And there we were, about to go mucking around the Koronus Expanse in the hope of finding again the three systems that made the von Valancius protectorate. Had you asked me before, I would have thought it about impossible to misplace something that size. I was aiming to reach Janus first, the agri-world, in order to organise those food shipments to Footfall, but the Emperor alone knew where we'd end up. Besides, Cassia hadn't been very clear as to whether she could share her rediscovered path with other Navigators. I hoped she could, as my promise to Tocara would be an empty one if my ships ended up lost to the Warp.
My ships. A strange thought.
Before we left Footfall, I had taken advantage of a byline in some dusty codices from Theodora's library and celebrated myself a mass of thanksgiving to the God-Emperor — much to the displeasure of the Ecclesiarchy representatives aboard the Emperor's Mercy. True, this provision was made for smaller vessels that couldn't afford to carry a priest at all times, and not for frigates the size of a small town, but my encounter with the Reverend Hieronymus had opened my eyes to a few things. While my personal faith remained firmly lacking, I had seen first-hand how religion could work to keep up civilian morale, particularly where the military way of doing things couldn't be applied. In my own defence, I had never had much to do with civilians before: when I was a Commissar, they were just those who came to complain about theft, rape, and littering by soldiers (sometimes the breaking of noise ordnances, too), and it was quite easy to keep them happy with a swift dispensing of justice. And once I'd been discharged, I had mostly kept to myself, the bartender of my favourite bar, and the wedding agency that employed me. The Atrium mob had shown me a glimpse of what angry civilians could do, and I'd have taken angry troopers over them any day: a shot in the back is a cleaner way to die than lynching. With several thousands of those in my near vicinity for the foreseeable future, I needed to learn fast how to placate people who'd never heard of the chain of command. A spoonful of prevention being better than a jeroboam of cure, it meant I had to create some good old fashioned feelings of feudal loyalty.

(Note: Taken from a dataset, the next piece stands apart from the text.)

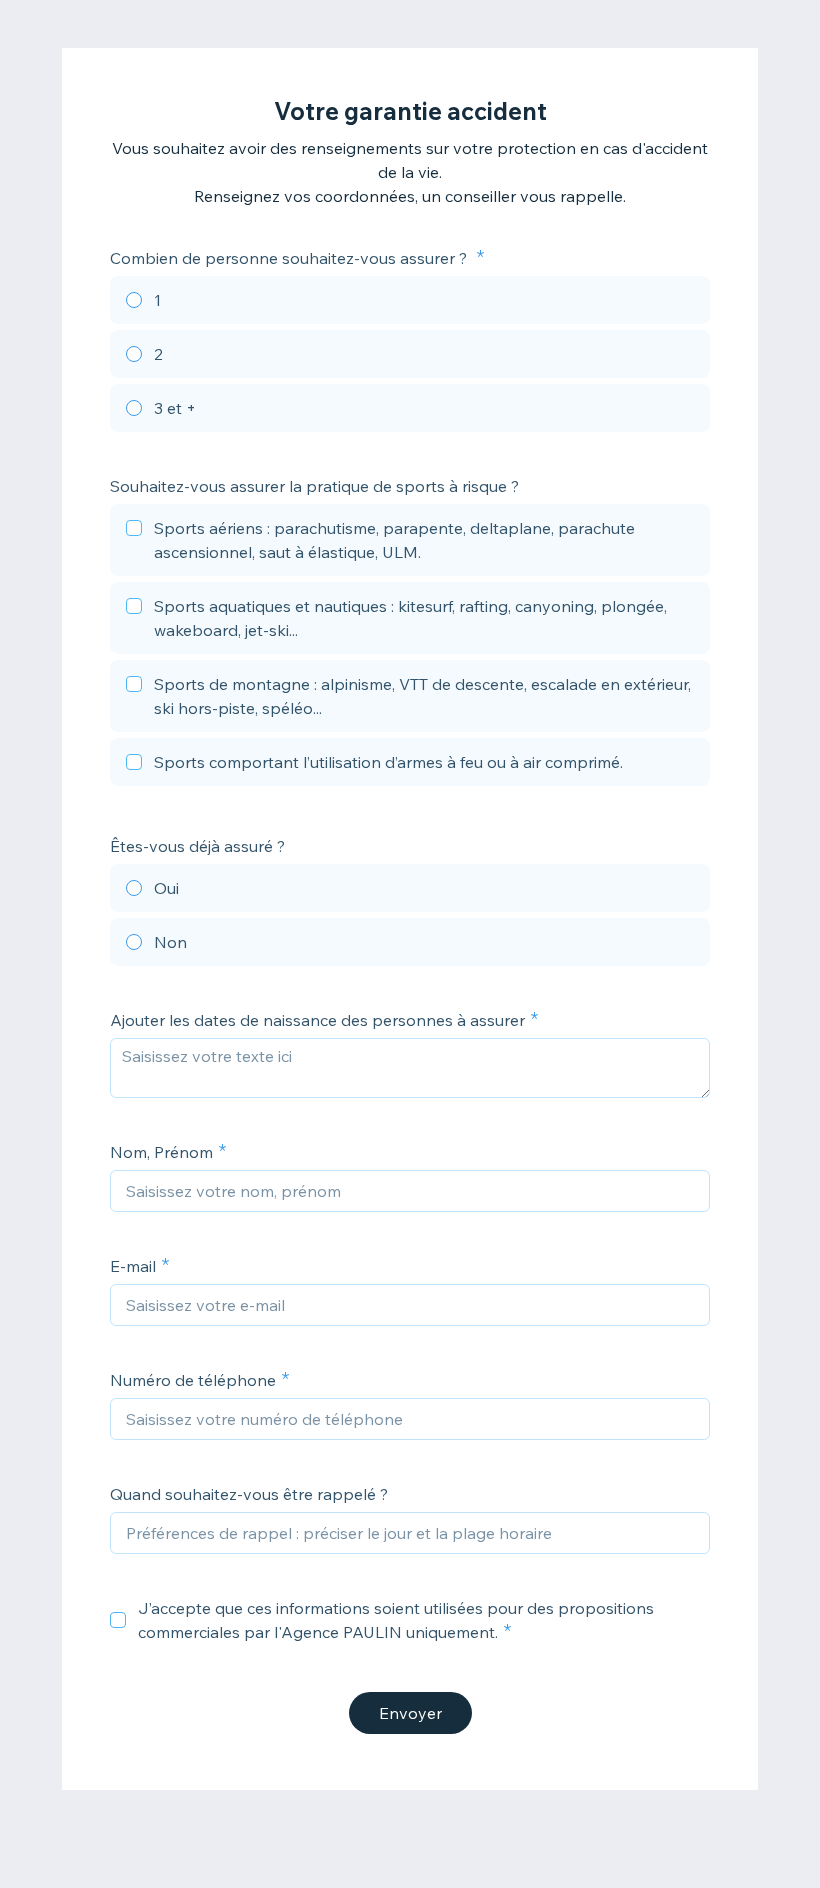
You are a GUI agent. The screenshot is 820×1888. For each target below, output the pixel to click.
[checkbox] (410, 543)
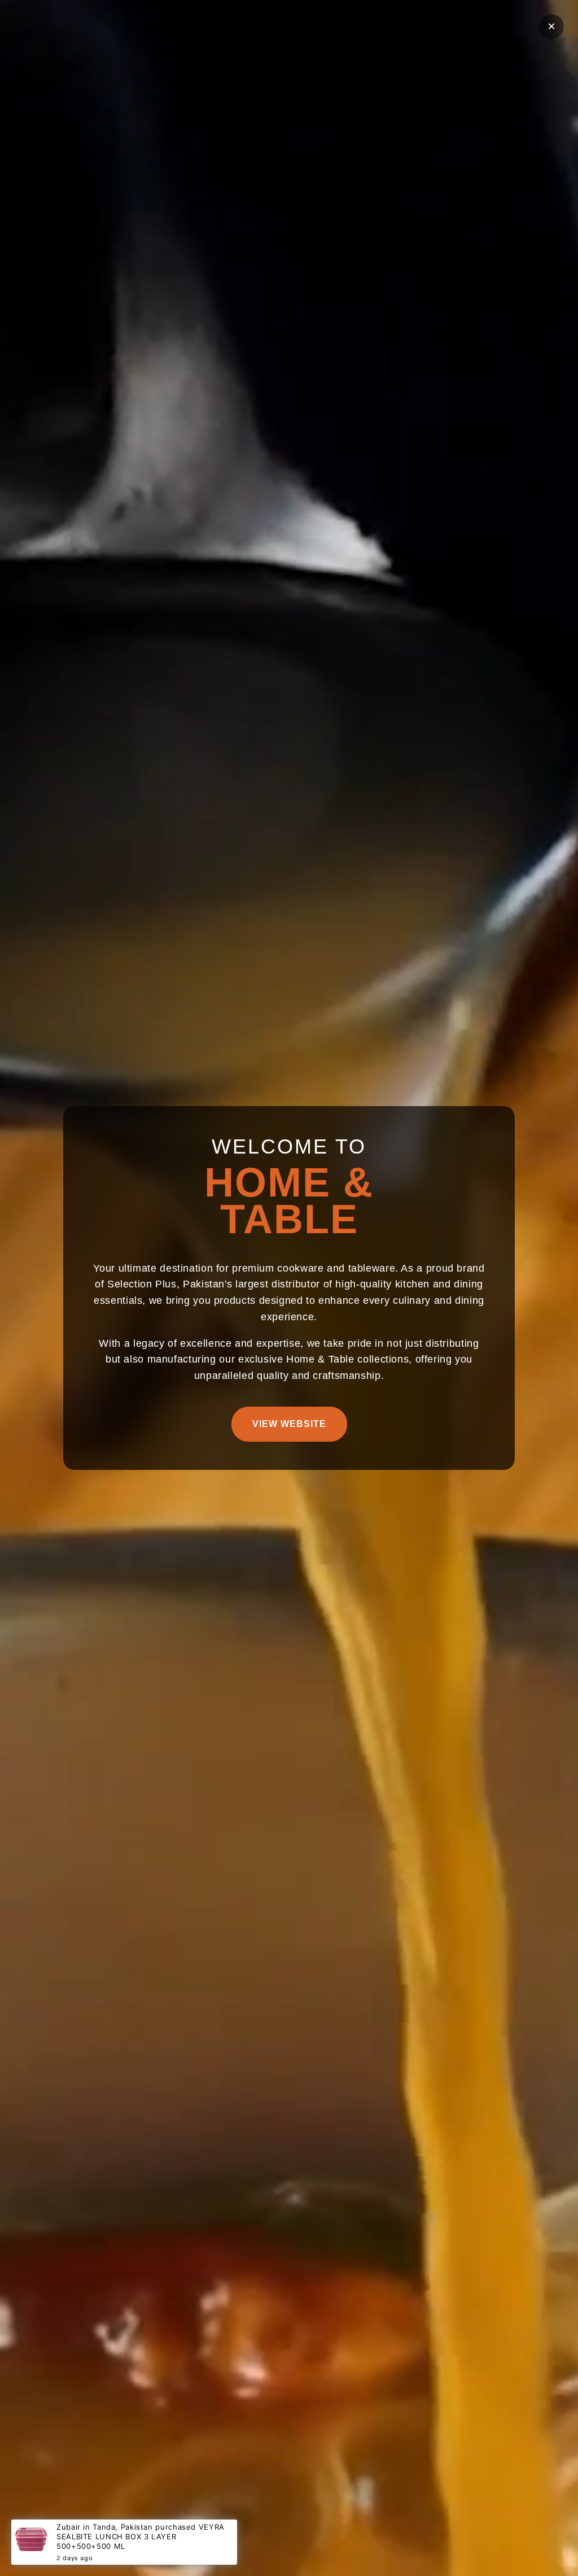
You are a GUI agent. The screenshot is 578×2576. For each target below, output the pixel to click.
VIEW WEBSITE (289, 1424)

So, I pulled rank on the chaplain, learned by rote over an hour and a half worth of prayers in High Gothic, put on a garish dress uniform, doubled the number of candles in the Warrant Chapel, stuck van Calox in full Inquisition garb in one corner and Argenta in power armour in the other for decoration, got pictcasters to relay everything live to the lower decks, and hated the whole farce. The sermon alone I had left to the chaplain, but I had written it myself, and the glazed look on my face while he droned on wasn't due to an excess of devotion but to the bad memories of hundreds of such services at the Schola Progenium. All in all, though, it made for a pretty celebration of our luck in making it to Footfall in one piece. Abelard puffed up in piety through the rite, bellowing hymns like a church-warden on a bender and, while I still wasn't Theodora and therefore still a mild annoyance, I felt I had marked a point.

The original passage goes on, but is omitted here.